NOX4 in the Age-Related Decline of Muscle Adaptation to Exercise

Loss of muscle mass and strength with age is universal, leading both to physical frailty and to a harmful disruption of metabolism more generally. Muscle doesn't just exist to provide motive power, it is also a metabolically active tissue. The signals it provides are important to insulin metabolism, for example, in addition to the systemic benefits that result from exercise. The causes of age-related muscle decline are complex and layered. For example, low-level molecular damage of the sort described in the Strategies for Engineered Negligible Senescence (SENS) and the Hallmarks of Aging disrupt the function of neuromuscular junctions linking the nervous system to muscle fibers, and those nerve signals are necessary for the normal adaptive response of muscle tissue. But completely separately, muscle stem cells become progressively less active with age, and the somatic muscle cells produced by those stem cells are needed for muscle growth and regeneration.

All of this is attended by altered levels of expression of countless genes, some of which are more important than others when it comes to regulating the behavior of muscle cells. In today's open access paper, for example, researchers discuss the role of NOX4 in muscle adaptation to use. In youth, using muscle will grow muscle. In later life this becomes less the case. NOX4 appears to occupy an important position in the regulation of this response to exercise, and its levels decline with age. Energetic use of muscle generates oxidative stress through increased activity of mitochondria, and this increase in the production of oxidative molecules as a side-effect of energy metabolism is the primary signal triggering a cascade of protective and adaptive responses. NOX4 is necessary to that process as a producer of specific forms of oxidative molecule; having less of it doesn't just prevent muscle growth, but paradoxically increases the harms done by oxidative signaling as the protective response is attenuated.

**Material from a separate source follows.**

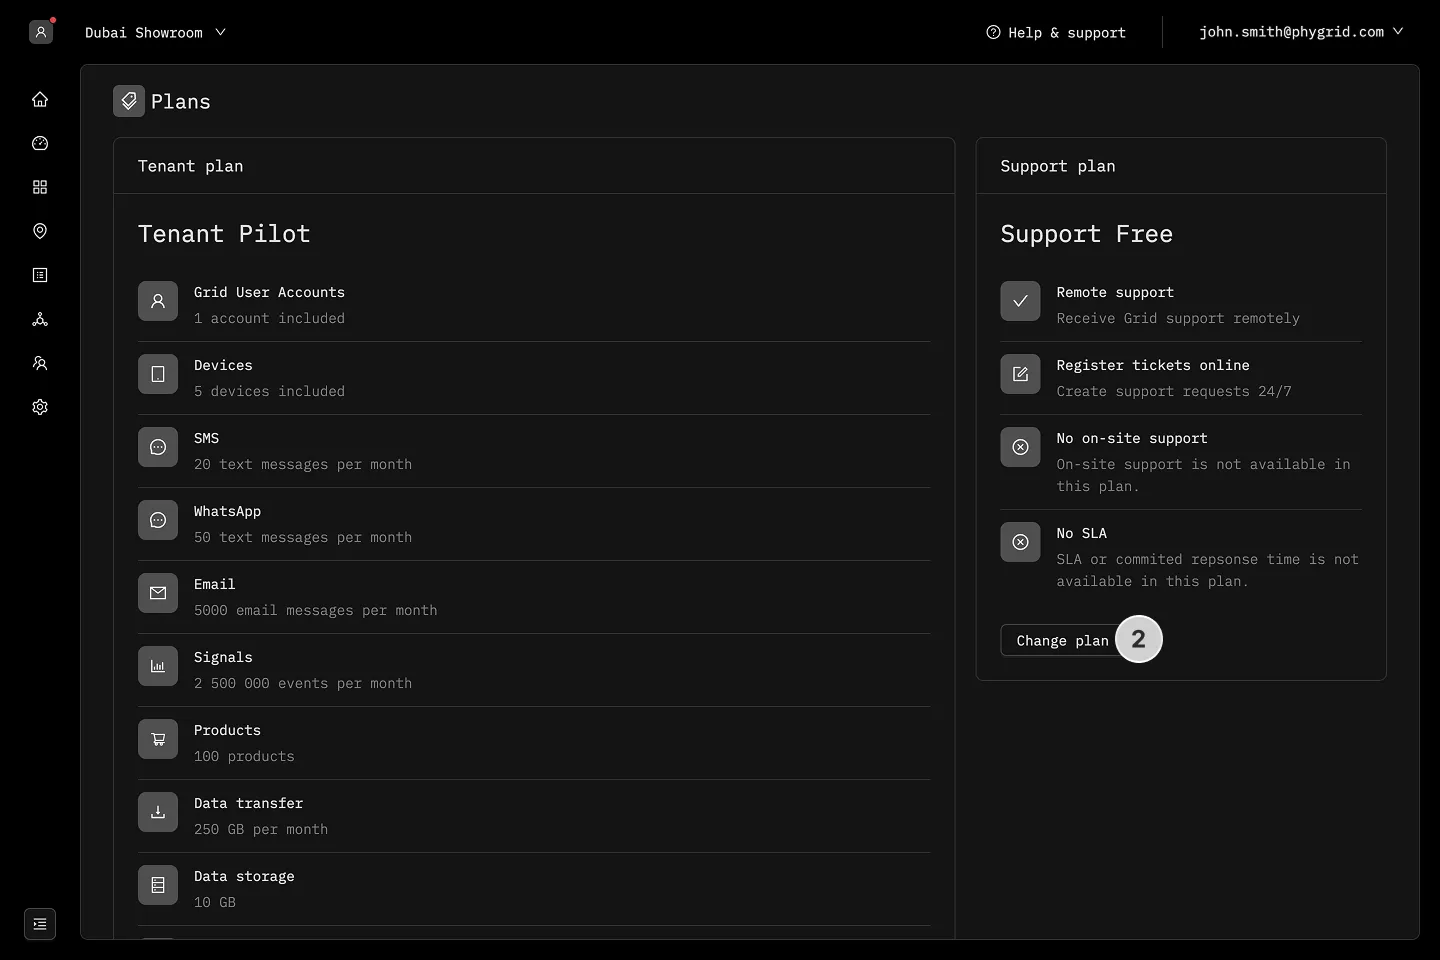Screen dimensions: 1440x960
Task: Open the users icon in sidebar
Action: tap(40, 363)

A decline in skeletal muscle NOX4 abrogates exercise-induced adaptive homeostasis and exacerbates biological aging

Adaptations to stressors can increase resilience and allow organisms to manage damaging insults. The ability of organisms to transiently adapt to otherwise harmful stressors is known as adaptive homeostasis. A quintessential example of adaptive homeostasis is the response to oxidants, namely, reactive oxygen species (ROS). ROS are highly reactive chemicals generated in response to stressors and as byproducts of life in an aerobic environment. While evolution has harnessed specific ROS, for example, H2O2 for physiological roles such as cellular signaling, stressors resulting in redox imbalance and excess ROS can damage essential macromolecules including proteins, lipids, and DNA to promote cell death and inflammation and contribute to disease.

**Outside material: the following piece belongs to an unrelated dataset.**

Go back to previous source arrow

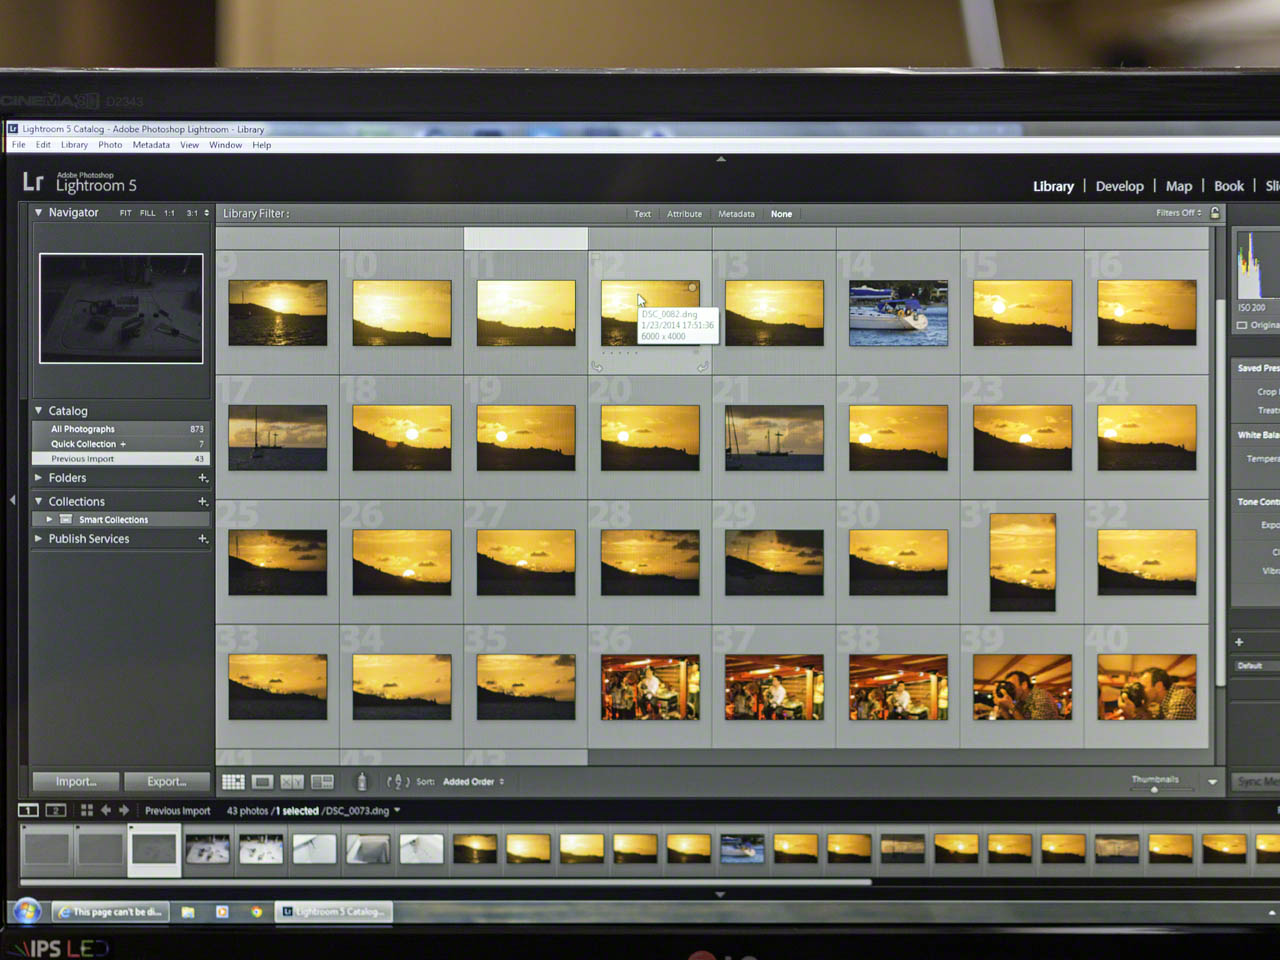[106, 810]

A decline in both nuclear factor erythroid 2-related factor 2 (NFE2L2)-orchestrated adaptive homeostasis and consequently greater oxidative distress are thought to be key features of aging. In contracting skeletal muscle, the reactive oxygen species-producing enzyme NADPH oxidase 4 (NOX4) is a potent inducer of NFE2L2 adaptive homeostasis. Here, we report that skeletal muscle NOX4 levels decline in aged mice and humans, resulting in abrogated NFE2L2 adaptive homeostasis, increased protein oxidative damage, and decreased muscle function.

We show that deleting NOX4 in skeletal muscle exacerbates the physiological decline associated with aging, resulting in overt sarcopenia and frailty, characterized by physical inactivity, increased adiposity, systemic inflammation, whole-body insulin resistance, and advanced liver disease in aged chow-fed mice. The systems-wide physiological decline in aged skeletal muscle NOX4-deficient mice could be corrected by restoring NOX4 using viral approaches or activating NFE2L2 downstream with sulforaphane and reinstating adaptive homeostatic responses otherwise induced by exercise. Our findings provide important insights into the basis for the decline in NFE2L2-orchestrated adaptive homeostasis that accompanies physical inactivity with age and identify key mechanisms by which exercise may promote healthy aging.